_WHAT TO PRODUCE_. If a line in the data below contains the word "Cookie", copy it out.

Start of Block

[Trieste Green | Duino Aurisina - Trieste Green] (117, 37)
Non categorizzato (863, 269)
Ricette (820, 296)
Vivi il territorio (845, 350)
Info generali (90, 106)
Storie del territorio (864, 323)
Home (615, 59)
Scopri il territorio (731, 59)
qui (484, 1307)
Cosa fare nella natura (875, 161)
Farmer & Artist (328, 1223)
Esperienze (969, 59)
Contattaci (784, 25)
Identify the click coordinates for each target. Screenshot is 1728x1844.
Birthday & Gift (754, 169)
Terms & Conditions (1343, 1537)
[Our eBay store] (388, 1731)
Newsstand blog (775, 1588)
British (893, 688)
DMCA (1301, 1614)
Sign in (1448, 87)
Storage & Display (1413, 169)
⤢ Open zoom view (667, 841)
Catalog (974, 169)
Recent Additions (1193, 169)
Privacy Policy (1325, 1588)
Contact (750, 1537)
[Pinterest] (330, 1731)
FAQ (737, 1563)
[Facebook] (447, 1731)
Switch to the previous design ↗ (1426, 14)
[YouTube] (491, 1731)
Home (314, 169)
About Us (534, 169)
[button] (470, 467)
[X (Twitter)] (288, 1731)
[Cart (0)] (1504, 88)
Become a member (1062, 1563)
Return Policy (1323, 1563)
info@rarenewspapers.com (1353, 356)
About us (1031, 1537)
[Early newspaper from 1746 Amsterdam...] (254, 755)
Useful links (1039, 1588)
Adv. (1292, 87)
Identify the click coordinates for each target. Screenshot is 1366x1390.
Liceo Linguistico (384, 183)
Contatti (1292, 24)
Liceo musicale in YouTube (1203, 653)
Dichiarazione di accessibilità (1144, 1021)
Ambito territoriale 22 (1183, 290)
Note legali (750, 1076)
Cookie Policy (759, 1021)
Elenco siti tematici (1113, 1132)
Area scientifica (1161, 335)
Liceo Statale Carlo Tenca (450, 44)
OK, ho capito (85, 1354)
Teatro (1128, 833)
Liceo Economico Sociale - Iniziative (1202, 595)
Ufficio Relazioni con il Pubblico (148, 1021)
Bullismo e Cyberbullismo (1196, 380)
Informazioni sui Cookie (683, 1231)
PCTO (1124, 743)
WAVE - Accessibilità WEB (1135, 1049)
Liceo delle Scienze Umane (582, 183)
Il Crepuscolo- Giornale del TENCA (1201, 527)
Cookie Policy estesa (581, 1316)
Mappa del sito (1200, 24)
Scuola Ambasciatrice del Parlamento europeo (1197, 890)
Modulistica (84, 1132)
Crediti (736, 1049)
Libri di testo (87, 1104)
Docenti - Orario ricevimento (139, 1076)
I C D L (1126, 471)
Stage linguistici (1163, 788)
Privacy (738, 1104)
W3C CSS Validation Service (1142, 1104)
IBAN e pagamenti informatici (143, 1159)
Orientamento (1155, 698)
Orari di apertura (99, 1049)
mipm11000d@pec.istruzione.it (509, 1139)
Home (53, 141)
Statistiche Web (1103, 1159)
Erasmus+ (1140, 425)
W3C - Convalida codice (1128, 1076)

End of Block

_TASK RESULT_.
Cookie Policy (759, 1021)
Informazioni sui Cookie (683, 1231)
Cookie Policy estesa (581, 1316)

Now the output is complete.